• [Kutipan]:
------------------------------------------------------------

Konflik Palestina Vs Israel
Australia Umumkan Akan Akui Negara Palestina pada September 2025 di Sidang PBB
Australia akan mengakui Negara Palestina dalam Sidang Majelis Umum Perserikatan Bangsa-Bangsa (PBB) pada September 2025 mendatang.
TRIBUNNEWS.COM - Australia akan secara resmi mengakui Negara Palestina dalam Sidang Majelis Umum Perserikatan Bangsa-Bangsa (PBB) pada September 2025 mendatang.
Keputusan ini diumumkan langsung oleh Perdana Menteri Anthony Albanese dalam konferensi pers di Canberra pada Senin (11/8).
Di mana Albanese menyebut bahwa langkah ini merupakan bagian dari upaya membangun perdamaian yang berkelanjutan di Timur Tengah.

------------------------------------------------------------

• [Tugas]:
1) Jawab pertanyaan tentang berita ini:
(a) Kapan dan dalam forum apa Australia akan mengakui Negara Palestina?
(b) Siapa yang mengumumkan keputusan tersebut, dan di kota mana?
(c) Menurut Albanese, langkah ini merupakan bagian dari upaya apa?
2) Konversikan baris data mulai dari baris yang memuat "Task: Click the pink D organization icon" sampai baris data terakhir, keduanya ikut, menjadi daftar JSON berisi string. Buat satu string untuk tiap baris dan lewati baris kosong.
Berita dan baris data tidak saling berkaitan.

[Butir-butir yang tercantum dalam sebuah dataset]
------------------------------------------------------------

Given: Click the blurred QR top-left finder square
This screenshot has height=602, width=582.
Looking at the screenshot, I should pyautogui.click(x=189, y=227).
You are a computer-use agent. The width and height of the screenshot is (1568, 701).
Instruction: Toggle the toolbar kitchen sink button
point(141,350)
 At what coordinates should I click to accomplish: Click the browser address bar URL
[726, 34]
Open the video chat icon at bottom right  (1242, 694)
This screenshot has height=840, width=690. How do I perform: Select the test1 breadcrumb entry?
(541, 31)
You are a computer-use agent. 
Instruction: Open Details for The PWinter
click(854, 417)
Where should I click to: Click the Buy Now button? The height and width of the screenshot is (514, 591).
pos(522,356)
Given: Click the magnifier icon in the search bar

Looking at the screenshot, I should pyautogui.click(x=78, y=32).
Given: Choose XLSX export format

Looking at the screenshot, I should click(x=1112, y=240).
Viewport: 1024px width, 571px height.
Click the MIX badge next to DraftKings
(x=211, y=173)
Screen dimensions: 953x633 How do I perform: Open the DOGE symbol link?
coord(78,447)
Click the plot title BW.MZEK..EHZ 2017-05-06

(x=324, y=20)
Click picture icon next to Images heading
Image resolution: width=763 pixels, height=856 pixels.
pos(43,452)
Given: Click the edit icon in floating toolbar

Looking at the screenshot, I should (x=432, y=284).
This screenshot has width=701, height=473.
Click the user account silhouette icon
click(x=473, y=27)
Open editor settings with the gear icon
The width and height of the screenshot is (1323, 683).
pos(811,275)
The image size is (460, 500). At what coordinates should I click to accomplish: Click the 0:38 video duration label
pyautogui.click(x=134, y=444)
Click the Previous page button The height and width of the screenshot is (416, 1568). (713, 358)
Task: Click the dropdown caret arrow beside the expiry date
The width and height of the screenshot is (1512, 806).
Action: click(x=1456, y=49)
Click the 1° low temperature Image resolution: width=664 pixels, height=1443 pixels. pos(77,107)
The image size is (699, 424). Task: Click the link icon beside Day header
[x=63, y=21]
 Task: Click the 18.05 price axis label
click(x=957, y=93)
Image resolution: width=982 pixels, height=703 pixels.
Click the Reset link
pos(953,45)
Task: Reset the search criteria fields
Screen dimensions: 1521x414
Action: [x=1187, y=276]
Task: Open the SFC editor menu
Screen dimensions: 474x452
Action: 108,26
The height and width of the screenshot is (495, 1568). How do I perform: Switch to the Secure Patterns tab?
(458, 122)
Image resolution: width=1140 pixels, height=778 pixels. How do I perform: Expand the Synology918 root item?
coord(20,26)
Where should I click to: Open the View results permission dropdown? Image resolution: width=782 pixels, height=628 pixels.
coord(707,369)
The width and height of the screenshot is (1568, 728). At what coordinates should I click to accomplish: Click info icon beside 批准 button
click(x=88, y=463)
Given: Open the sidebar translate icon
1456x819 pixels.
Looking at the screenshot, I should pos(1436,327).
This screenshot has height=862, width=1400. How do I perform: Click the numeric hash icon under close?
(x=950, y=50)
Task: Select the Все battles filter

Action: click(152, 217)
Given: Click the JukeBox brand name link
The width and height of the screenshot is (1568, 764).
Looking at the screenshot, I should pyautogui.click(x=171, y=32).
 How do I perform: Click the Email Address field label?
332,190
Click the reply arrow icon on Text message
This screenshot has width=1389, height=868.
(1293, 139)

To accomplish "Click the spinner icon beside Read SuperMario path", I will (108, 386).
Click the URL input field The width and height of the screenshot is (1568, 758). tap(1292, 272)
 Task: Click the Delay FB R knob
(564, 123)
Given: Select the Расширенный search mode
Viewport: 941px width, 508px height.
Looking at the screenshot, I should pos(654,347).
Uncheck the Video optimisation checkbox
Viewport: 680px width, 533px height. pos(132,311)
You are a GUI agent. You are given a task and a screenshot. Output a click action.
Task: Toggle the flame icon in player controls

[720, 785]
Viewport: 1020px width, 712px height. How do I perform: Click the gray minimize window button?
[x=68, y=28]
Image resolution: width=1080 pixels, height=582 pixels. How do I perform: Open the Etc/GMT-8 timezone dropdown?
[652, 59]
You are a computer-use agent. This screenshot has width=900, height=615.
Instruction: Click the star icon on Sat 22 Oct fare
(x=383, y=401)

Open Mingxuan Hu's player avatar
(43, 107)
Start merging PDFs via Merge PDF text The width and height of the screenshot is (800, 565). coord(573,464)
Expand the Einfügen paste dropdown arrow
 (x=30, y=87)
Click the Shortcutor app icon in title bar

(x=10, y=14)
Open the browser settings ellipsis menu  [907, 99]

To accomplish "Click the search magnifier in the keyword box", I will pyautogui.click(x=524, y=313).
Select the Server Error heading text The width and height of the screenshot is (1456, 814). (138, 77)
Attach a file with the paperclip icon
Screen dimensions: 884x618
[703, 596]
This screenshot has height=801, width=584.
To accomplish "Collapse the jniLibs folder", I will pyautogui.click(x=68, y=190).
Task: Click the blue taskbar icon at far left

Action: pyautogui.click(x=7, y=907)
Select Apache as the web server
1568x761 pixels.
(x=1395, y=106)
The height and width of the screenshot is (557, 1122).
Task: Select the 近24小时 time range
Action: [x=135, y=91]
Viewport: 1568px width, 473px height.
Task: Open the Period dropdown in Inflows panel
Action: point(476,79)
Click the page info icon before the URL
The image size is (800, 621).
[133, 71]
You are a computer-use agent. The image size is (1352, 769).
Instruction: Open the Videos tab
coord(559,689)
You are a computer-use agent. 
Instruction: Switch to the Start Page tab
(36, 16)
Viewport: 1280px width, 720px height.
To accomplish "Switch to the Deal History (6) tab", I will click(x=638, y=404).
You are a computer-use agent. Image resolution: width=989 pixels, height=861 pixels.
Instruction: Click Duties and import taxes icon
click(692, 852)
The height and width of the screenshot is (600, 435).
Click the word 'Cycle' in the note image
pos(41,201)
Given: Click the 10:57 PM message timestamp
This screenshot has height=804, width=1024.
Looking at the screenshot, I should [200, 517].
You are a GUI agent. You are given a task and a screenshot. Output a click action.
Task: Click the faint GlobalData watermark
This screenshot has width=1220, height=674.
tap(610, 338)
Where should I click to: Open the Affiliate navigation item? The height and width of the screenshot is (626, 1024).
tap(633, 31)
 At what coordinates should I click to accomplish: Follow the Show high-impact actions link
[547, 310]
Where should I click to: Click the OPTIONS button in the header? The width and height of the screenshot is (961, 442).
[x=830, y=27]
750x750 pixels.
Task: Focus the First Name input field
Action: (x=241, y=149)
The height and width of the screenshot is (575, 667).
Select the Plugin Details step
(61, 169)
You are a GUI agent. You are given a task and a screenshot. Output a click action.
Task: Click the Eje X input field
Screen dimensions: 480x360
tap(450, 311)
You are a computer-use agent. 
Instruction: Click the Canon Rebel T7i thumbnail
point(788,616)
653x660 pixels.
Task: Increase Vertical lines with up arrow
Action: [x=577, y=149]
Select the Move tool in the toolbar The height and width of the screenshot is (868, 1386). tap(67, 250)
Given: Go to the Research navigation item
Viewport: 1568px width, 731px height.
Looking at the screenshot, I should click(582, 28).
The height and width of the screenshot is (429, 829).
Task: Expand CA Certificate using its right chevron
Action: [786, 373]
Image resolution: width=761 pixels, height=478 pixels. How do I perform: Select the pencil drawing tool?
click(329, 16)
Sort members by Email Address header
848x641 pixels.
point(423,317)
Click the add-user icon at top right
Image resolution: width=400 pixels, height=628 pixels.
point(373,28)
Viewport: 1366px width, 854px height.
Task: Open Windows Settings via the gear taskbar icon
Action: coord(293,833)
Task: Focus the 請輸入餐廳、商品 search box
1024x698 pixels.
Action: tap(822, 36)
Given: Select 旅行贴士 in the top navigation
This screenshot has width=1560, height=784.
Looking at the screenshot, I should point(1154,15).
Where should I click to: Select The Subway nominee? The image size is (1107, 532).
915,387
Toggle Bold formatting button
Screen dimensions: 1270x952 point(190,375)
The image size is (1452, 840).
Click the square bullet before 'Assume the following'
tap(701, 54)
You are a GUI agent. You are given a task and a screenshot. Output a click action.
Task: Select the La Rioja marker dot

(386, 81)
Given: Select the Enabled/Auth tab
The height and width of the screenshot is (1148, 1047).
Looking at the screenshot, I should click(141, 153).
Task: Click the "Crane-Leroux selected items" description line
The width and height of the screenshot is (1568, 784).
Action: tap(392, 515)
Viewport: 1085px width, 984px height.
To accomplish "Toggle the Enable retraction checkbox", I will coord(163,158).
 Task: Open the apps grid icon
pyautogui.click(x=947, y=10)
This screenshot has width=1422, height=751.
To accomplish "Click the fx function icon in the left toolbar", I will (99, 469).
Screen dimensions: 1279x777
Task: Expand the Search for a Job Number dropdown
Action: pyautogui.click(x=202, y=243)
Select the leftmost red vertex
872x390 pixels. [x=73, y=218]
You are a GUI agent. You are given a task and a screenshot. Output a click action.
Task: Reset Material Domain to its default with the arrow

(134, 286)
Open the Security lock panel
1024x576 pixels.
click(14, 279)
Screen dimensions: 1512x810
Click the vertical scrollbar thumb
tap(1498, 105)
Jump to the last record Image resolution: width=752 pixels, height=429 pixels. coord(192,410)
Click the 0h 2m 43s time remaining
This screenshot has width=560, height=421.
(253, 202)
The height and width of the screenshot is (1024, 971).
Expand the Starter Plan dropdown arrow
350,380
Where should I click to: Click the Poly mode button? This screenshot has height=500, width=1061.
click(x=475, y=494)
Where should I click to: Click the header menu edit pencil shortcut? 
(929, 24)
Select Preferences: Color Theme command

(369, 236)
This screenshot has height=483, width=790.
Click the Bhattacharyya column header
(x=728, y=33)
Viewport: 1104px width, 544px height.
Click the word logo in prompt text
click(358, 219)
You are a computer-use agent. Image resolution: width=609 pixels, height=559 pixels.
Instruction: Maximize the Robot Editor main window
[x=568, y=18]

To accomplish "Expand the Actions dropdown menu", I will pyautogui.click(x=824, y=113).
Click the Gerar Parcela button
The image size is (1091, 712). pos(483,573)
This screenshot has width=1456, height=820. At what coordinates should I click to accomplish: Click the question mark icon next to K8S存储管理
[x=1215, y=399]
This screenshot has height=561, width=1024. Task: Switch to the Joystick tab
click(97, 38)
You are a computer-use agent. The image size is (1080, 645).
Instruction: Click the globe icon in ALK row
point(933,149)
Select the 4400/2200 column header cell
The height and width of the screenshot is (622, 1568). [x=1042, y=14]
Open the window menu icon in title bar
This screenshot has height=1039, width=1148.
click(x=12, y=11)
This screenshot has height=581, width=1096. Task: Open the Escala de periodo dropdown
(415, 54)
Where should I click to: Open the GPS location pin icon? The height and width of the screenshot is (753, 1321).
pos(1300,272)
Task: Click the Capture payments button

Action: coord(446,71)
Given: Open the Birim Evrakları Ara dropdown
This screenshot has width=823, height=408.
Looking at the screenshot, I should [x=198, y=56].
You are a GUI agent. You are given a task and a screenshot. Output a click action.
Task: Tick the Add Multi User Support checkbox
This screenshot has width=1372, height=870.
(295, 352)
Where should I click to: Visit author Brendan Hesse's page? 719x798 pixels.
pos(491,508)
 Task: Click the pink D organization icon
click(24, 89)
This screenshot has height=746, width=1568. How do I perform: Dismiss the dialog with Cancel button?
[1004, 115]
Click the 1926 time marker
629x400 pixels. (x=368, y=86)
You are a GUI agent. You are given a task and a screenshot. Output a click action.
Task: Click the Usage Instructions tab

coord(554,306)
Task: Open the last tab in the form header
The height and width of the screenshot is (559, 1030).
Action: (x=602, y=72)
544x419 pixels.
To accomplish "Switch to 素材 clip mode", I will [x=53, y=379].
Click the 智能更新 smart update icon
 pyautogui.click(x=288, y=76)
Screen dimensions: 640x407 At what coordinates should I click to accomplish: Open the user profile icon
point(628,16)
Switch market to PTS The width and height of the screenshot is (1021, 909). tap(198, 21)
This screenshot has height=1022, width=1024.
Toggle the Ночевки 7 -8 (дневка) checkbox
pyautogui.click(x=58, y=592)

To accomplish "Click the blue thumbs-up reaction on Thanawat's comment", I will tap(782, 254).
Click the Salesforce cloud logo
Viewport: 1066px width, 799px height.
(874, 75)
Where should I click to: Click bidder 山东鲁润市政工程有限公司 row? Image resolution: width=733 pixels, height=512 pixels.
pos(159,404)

------------------------------------------------------------

• [Jawaban]:
1)
(a) Pada September 2025, dalam Sidang Majelis Umum Perserikatan Bangsa-Bangsa (PBB).
(b) Perdana Menteri Anthony Albanese, dalam konferensi pers di Canberra.
(c) Upaya membangun perdamaian yang berkelanjutan di Timur Tengah.

2)
[
  " Task: Click the pink D organization icon",
  "click(24, 89)",
  "This screenshot has height=746, width=1568. How do I perform: Dismiss the dialog with Cancel button?",
  "[1004, 115]",
  "Click the 1926 time marker",
  "629x400 pixels. (x=368, y=86)",
  "You are a GUI agent. You are given a task and a screenshot. Output a click action.",
  "Task: Click the Usage Instructions tab",
  "coord(554,306)",
  "Task: Open the last tab in the form header",
  "The height and width of the screenshot is (559, 1030).",
  "Action: (x=602, y=72)",
  "544x419 pixels.",
  "To accomplish \"Switch to 素材 clip mode\", I will [x=53, y=379].",
  "Click the 智能更新 smart update icon",
  " pyautogui.click(x=288, y=76)",
  "Screen dimensions: 640x407 At what coordinates should I click to accomplish: Open the user profile icon",
  "point(628,16)",
  "Switch market to PTS The width and height of the screenshot is (1021, 909). tap(198, 21)",
  "This screenshot has height=1022, width=1024.",
  "Toggle the Ночевки 7 -8 (дневка) checkbox",
  "pyautogui.click(x=58, y=592)",
  "To accomplish \"Click the blue thumbs-up reaction on Thanawat's comment\", I will tap(782, 254).",
  "Click the Salesforce cloud logo",
  "Viewport: 1066px width, 799px height.",
  "(874, 75)",
  "Where should I click to: Click bidder 山东鲁润市政工程有限公司 row? Image resolution: width=733 pixels, height=512 pixels.",
  "pos(159,404)"
]